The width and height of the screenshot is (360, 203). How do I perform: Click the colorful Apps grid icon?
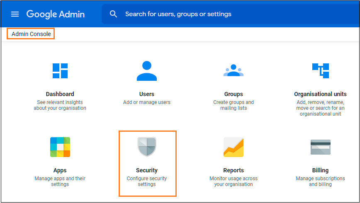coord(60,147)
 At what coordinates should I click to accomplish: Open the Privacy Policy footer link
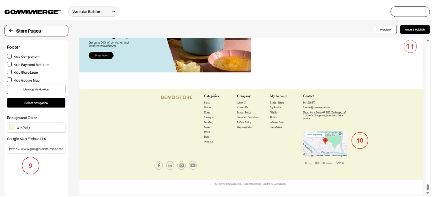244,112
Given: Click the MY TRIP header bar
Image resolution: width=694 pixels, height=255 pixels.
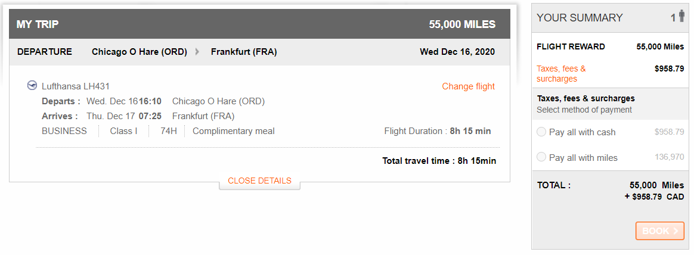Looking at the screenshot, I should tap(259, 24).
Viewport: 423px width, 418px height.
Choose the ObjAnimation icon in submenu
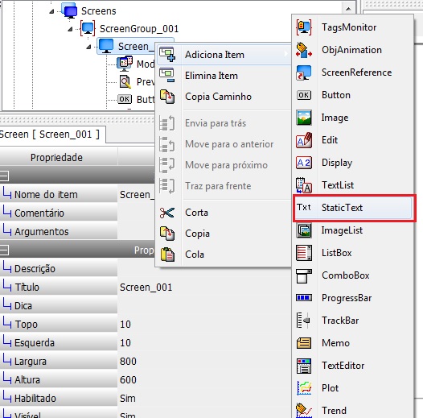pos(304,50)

######

### TASK TO COMPLETE
Reproduce exactly and only the lines from the one with "Image resolution: width=694" through the last entry, both included, excluding every picture.

### THE ANSWER
Image resolution: width=694 pixels, height=255 pixels.
Looking at the screenshot, I should tap(259, 24).
Viewport: 423px width, 418px height.
Choose the ObjAnimation icon in submenu
pos(304,50)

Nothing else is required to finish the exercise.